There is in fact a theorem of logic (whose precise statement,
alas, I do not know) which says something like that one does
indeed have to continue making notational leaps, and that
eventually it ceases to be possible.

Click here if you would now like to skip to a general discussion of well-ordered sets and ordinals.

A * Borel set * of real numbers is a set that can
be built out of open or closed sets by repeatedly taking countable
unions or countable intersections. To be precise, open sets
and closed sets are Borel, and if B_{1},B_{2},
B_{3},.... are Borel, then so is their union and
their intersection.

Let me give a non-trivial example of a Borel set (i.e., one that
isn't something like the union of an open set with a closed set).
First, here is a subset A of (0,1) which has three properties that
might at first seem hard to reconcile: it is open and dense, but
is nothing like the whole of (0,1). If you think that a dense
open subset of (0,1) * must * be the whole of (0,1), then
you should consider the union of (0,1/2) and (1/2,1) and see
where your argument breaks down. The point is that, although
every point in some dense set is surrounded by a little interval,
you can make the width of that interval depend on the point in
order to leave other points out of your set.

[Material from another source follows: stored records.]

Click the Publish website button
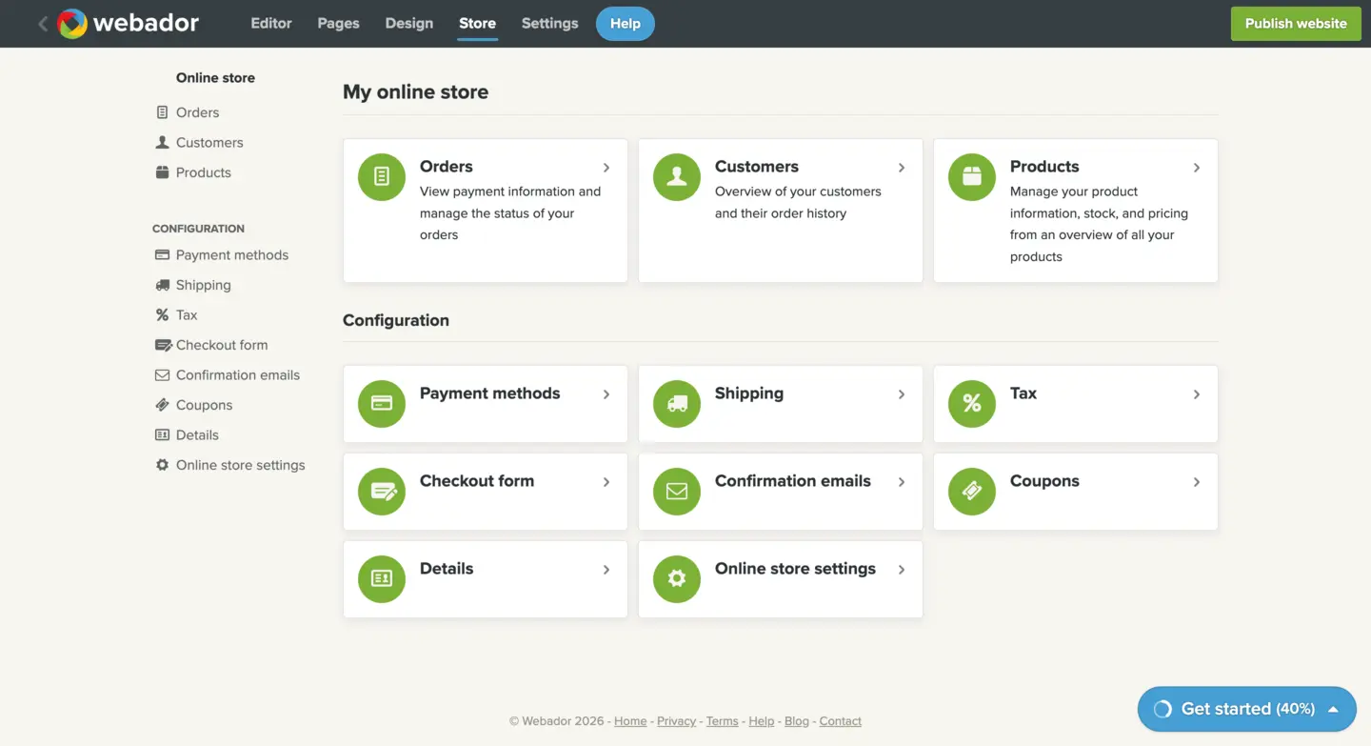click(x=1295, y=23)
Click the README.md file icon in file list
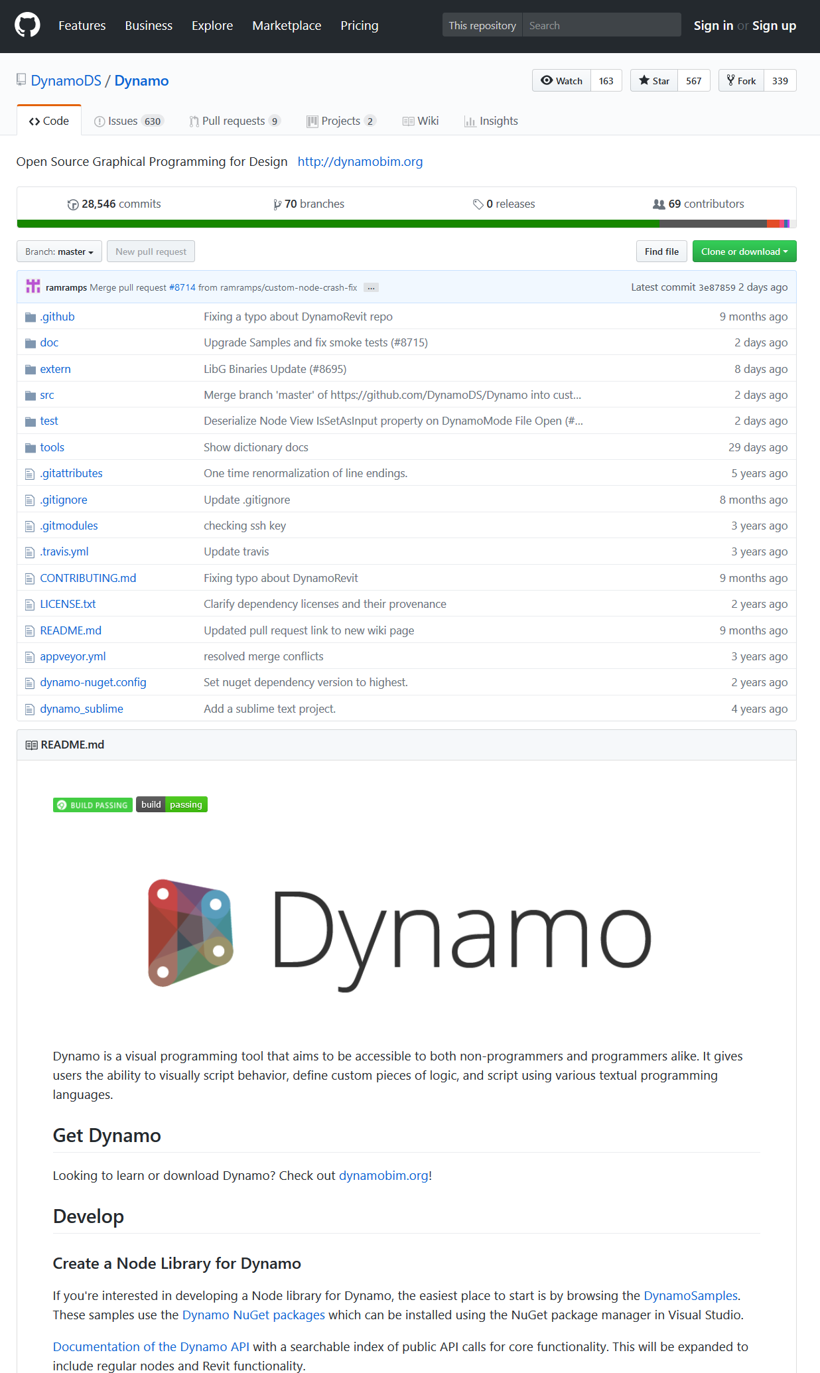 (x=30, y=631)
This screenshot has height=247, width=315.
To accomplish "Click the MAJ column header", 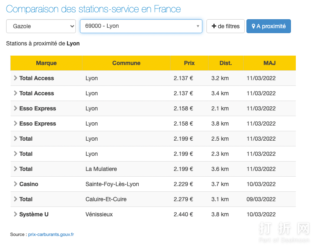I will pyautogui.click(x=269, y=63).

Once you have spotted that, then you can go much further.
Let q_{1}, q_{2}, q_{3},... be an
enumeration of the rationals in [0,1] and for each k let
I_{k} be an interval of width r^{-k}
centered on q_{k}. Let A'(r) be the union of all
the sets I_{k} and let A(r) be the intersection
of A'(r) with (0,1). For r> 2 the sum of the widths of
the I_{k} is less than 1, so A'(r) cannot possibly
be the whole of (0,1). (For those who know what this means,
it has measure less than 1.) The larger r is, the less of
(0,1) is contained in A(r).

Now let A be the intersection of all the A(r), for r=1,2,3,... . Since all the A(r) were open, A is a Borel set. What is A? You might guess that A was just the set of all rationals in (0,1), but in fact this is quite wrong. (It is an interesting exercise to see why.) Since A contains all rationals but is not the whole of (0,1) (in fact, it has measure zero) it cannot possibly be closed. So it is a good example of a countable intersection of open sets which cannot be described any more simply than that.

Returning to more general Borel sets, let us think
what a typical Borel set might look like. Let U _{0}
be the class of all open sets, and let U_{1} consist
of all intersections of countably many sets in U_{0}.
We cannot produce more sets by taking countable intersections
of sets in U_{1} (since such sets will themselves
belong to U_{1}) but there is no guarantee that
a countable * union * of sets in U_{1} will
belong to U_{1}. In fact, examples can be constructed
that don't.

We can therefore define U_{2} to be the class
of all countable unions of sets in U_{1}, and in
general can define U_{n} to be the set of all
countable unions/intersections of sets in U_{n-1}
according to whether n is even/odd.

Does the process stop there? Not at all. We can then
define U_{w} to be the class of all unions of sets
A_{1}, A_{2},... such that A_{n}
belongs to U_{n}. This is a countable union of
sets we have so far built, and there is no reason for it
to belong to any of the classes U_{n}. (Incidentally,
I am using the word `class' just to distinguish subsets of
R from sets of subsets of R - not because there is any
danger of running into Russell's paradox.)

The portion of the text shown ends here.